Jedem Kapitel widmet der Autor zwischen 30 und 50 Seiten, die immer mit einem Rezeptteil abschließen. Die Rezeptbeschreibungen sind in der Regel sehr einfach gehalten, die Zutaten vielfach nur aufgelistet und nur zum Teil mit genaueren Mengenangaben versehen. Selbst die Innerschweizer, deren nationales Erbe die Präzision ist, geben nur bei drei von fünf Rezepten genaue Mengenangaben an. Und so waren auch Hansruedi Fischli und Barbara Schmidthaler mit Zahlen zurückhaltend bei den Älpler-Makronen, wobei angemerkt werden soll, dass in der Schweiz Makronen meist mit g geschrieben wird. Und da die Älplermagronen ein so wunderbares Gericht ist, erfahren Sie am Ende detaillierte Angaben der Zubereitung von mir. Meine Alplermagronen habe ich wahrscheinlich von Marianne Kaltenbach, aber das weiß ich nicht mehr genau.
Einige Gerichte habe ich nachgekocht. So die sommerliche Jota, diesen gehaltvollen Eintopf aus dem Karst. Allerdings, jahreszeitlich angepasst, sommerlich leicht, mit Zucchini und anderem Gemüse aus dem Garten. Daher auch mehr Ritschert als Jota und ohne Schuss Teran, den würzigen Karstwein. Geschmeckt hat es allen.

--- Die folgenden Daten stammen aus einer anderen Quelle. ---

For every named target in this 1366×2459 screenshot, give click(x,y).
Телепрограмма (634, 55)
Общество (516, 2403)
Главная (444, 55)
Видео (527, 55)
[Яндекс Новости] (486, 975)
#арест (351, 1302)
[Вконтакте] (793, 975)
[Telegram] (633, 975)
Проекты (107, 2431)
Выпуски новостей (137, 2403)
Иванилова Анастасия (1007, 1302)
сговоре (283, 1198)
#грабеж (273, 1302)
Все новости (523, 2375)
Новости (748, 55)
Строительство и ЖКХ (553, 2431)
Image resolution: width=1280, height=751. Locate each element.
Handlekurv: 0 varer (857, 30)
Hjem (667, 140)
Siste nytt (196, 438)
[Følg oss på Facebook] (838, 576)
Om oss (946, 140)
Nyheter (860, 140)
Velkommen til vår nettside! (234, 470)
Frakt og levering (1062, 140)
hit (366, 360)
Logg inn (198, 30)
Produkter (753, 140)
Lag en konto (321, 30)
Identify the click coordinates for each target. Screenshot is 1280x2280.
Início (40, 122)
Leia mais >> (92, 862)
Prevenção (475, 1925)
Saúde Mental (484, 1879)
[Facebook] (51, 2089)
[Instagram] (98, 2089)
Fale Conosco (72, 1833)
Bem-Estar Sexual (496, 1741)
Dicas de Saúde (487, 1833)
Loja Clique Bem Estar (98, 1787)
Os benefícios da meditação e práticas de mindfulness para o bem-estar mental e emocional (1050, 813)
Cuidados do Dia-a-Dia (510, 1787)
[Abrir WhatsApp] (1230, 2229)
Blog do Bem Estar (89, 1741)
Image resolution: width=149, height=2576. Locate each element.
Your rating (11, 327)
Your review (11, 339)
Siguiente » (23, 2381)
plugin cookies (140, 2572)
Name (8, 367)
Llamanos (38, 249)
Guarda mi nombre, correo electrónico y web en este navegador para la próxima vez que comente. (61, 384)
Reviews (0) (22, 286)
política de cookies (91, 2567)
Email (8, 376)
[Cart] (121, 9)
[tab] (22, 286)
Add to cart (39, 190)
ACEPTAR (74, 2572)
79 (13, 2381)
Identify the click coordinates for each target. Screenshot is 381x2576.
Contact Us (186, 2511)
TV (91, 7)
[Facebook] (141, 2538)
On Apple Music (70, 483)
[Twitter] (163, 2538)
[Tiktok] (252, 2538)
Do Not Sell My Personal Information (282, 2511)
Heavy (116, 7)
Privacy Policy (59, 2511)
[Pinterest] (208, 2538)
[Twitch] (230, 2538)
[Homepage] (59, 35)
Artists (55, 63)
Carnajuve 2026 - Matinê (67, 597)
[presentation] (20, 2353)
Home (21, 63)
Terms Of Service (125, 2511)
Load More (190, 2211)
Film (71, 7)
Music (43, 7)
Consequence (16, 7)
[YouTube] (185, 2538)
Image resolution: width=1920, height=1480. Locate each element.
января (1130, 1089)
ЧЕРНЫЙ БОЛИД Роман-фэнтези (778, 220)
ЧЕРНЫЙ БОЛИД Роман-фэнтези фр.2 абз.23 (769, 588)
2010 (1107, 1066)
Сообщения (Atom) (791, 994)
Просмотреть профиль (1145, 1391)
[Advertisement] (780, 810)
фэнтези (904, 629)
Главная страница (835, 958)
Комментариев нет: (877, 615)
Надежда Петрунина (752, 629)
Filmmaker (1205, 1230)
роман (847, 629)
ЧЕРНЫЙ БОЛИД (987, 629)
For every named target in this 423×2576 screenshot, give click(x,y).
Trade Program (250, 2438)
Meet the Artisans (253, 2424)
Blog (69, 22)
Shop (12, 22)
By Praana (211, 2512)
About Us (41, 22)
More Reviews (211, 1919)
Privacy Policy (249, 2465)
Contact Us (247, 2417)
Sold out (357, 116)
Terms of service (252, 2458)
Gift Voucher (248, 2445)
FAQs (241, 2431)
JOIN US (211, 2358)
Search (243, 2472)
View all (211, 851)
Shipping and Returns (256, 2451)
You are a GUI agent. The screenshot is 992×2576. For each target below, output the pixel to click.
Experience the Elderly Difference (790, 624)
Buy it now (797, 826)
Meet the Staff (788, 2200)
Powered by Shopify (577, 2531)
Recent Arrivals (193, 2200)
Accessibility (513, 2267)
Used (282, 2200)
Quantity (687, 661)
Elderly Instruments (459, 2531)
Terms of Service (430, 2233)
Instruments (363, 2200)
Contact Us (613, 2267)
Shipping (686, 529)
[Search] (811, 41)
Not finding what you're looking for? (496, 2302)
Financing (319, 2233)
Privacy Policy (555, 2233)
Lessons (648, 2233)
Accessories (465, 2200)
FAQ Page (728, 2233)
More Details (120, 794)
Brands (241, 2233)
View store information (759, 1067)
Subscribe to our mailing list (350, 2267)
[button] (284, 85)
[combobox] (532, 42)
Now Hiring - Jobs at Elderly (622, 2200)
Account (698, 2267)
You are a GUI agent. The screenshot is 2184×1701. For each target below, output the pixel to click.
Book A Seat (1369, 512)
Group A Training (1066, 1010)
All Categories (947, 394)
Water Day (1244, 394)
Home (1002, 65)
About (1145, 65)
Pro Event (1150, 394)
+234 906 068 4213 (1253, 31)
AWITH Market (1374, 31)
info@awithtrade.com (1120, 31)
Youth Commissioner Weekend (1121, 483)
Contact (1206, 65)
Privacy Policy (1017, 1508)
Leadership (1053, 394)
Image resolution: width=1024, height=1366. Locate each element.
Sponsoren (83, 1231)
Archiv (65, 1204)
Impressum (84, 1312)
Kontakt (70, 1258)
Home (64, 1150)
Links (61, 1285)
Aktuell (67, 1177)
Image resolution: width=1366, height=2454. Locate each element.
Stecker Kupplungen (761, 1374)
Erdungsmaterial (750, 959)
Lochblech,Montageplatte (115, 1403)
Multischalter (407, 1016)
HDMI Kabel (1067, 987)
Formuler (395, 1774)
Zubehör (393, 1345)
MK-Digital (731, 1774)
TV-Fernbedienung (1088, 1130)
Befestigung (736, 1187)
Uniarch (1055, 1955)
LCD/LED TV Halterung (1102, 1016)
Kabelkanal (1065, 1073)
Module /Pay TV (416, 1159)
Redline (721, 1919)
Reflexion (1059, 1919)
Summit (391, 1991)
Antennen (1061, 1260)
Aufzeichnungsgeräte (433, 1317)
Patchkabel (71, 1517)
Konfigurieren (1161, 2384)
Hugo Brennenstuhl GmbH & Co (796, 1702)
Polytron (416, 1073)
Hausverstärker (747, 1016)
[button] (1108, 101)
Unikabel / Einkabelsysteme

Überrascht war ich von dem Siebenbürgener Vorschlag für das Schmalzbrot mit Zwetschgen. Eine abenteuerliche Kombination, dachte ich, aber der erste Bissen überzeugte und erzeugte Hunger nach mehr.
Auch die Empanadas mit Herzmuscheln nach Rosalia interessierten allein schon wegen des Teiges. Mais- und Roggenmehl im Verhältnis 1:2 mit Wasser angerührt, ergab bei meinem Versuch nicht mehrere Stücke, sondern eine große Teigtasche, die das ganze Backblech einnahm. Typisch für spanische Empanadas.
Zuguterletzt noch eine kritische Anmerkung. Wer nach der Gailtaler Kirchtagssuppe, nach Kaskrapfen, dem sorbischen Kartoffelsalat, einer maremmischen Panna cotta mit Anis oder dem Schweinsfilet mit Steinpilzen und Speck gedünstet sucht, der sucht vergeblich: Es fehlt ein Register und das ist mehr als schade. Die Rezepte sind Kulturvermittler, definieren also den regionalen Geschmack Europas, sie sollten auch in einem Index zu finden sein.
Man sieht den Aufwand und Fleiß des Autors beim Durchblättern. Auch die Freude in der Begegnung mit Menschen anderer Kulturkreise. Schön layoutiert, verlangt Lojze Wiesers Der Geschmack Europas mir als Leser einiges ab, nämlich Arbeit. Man erfährt Neues über die Esskulturen von sieben ausgewählten europäischen Enklaven. Vieles möchte man gerne selbst vor Ort kennenlernen. Aber erst wenn man einige der vorgestellten Gerichte nachgekocht und gekostet hat, weiß man, dass es sowohl autochthone und solitäre Speisen gibt als auch Ähnlichkeiten mit manchen Essen in andernen Kulturkreisen. Für Nerds der Gastrosophie bietet dieses Länderkochbuch auf alle Fälle eine gute Möglichkeit, den Geschmack Europas zu erkunden.